Publicado el: 16 Mar 2018

La central eléctrica de Proaza deslumbra en Madrid

El museo de la Fundación ICO dedica a la obra industrial de Vaquero Palacios la muestra «La belleza de lo descomunal», hasta el 6 de mayo

Joaquín Vaquero Palacios, Central hidroeléctrica de Proaza (Asturias), 1964- 1968 FOTOGRAFÍA: LUIS ASÍN

Redacción/Grado

La central de Proaza se da a conocer en Madrid gracias a la exposición «Joaquín Vaquero Palacios. La belleza de lo descomunal», que puede verse en el museo de la Fundación ICO hasta el 6 de mayo. La muestra, que ha contado como comisario con el nieto del arquitecto, Joaquín Vaquero Ibáñez, hace un recorrido a través de 90 fotografías por cinco centrales eléctricas  realizadas por el artista, en solitario o en colaboración con su hijo Joaquín Vaquero Turcios, para Hidroeléctrica del Cantábrico (hoy parte del grupo EDP). Son las centrales eléctricas de Salime (1945-1955) –uno de los mejores ejemplos de arquitectura industrial española adscrita al Movimiento Moderno–, Miranda (1956-62), Proaza (1964-68), Aboño (1969-1980) y Tanes (1980).

«Murales, esculturas, mobiliario, diseño industrial –en solitario o con la colaboración de su hijo, Joaquín Vaquero Turcios, también arquitecto y artista– e incluso la arquitectura, convierten a Vaquero Palacios en un artista polifacético que fue capaz de transformar las enormes estructuras de estas centrales eléctricas en auténticas catedrales industriales del siglo XX», señala el catálogo de la exposición, que destaca que puede hacerse una lectura temporal, desde la obra más temprana, la de Salime, a la de plenitud artística, la de Proaza, donde el arquitecto, escultor y pintor se hizo cargo íntegramente del proyecto.

Joaquín Vaquero Palacios, integración artística en la Central hidroeléctrica de Proaza (Asturias), 1964- 1968. FOTOGRAFÍA: LUIS ASÍN

Según el catálogo expositivo, en la central de Proaza Vaquero «desarrolló la más completa y compleja actuación. Actuó desde el comienzo de las obras, haciéndose cargo de la totalidad del diseño, tanto del proyecto arquitectónico de la central como de los relieves escultóricos, las pinturas murales del interior, el mobiliario y las vidrieras», lo que da «como resultado, en su conjunto, una obra de arte total».

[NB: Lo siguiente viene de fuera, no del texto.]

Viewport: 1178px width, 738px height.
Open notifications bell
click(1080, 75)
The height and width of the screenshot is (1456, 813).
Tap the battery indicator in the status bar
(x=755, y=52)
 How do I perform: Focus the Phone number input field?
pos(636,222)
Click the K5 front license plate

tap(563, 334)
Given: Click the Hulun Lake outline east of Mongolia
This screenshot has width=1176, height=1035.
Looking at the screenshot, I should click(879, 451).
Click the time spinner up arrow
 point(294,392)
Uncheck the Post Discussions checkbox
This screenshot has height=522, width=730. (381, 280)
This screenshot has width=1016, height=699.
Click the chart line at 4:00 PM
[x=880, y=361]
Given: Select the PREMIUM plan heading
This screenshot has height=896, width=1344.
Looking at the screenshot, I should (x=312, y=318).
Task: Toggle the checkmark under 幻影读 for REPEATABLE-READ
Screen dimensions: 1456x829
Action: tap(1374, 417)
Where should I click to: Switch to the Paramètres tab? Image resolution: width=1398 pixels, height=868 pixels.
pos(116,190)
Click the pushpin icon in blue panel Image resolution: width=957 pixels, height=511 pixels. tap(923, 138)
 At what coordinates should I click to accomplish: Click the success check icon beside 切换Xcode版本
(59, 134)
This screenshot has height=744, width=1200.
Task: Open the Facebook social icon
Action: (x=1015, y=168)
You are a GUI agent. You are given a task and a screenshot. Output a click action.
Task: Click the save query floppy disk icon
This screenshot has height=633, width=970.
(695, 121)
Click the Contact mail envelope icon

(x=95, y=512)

La muestra «tiene como objetivo fundamental sacar a la luz y descubrir uno de los patrimonios industriales más destacados y a la vez más desconocidos del panorama contemporáneo español».

El recorrido comienza con una introducción sobre el personaje y su entorno, tanto desde el punto de vista vital, familiar y creativo, como geográfico, a través de mapas que sitúan y localizan dentro del ámbito asturiano cada una de las centrales. La muestra está integrada por 90 fotografías de Luis Asín y un amplio trabajo audiovisual a cargo de Juan Vaquero, ambos realizados especialmente para este proyecto, junto con cuadros de Joaquín Vaquero Palacios, fotografías de época, planos originales, bocetos, maquetas, libros y diversos elementos de diseño industrial, entre otras obras, conforman esta exposición que pretende narrar una etapa muy concreta dentro de la vasta producción de Joaquín Vaquero Palacios, la correspondiente al periodo comprendido entre 1954 y 1980, años en los que desarrolla su estrecha colaboración con Hidroeléctrica del Cantábrico.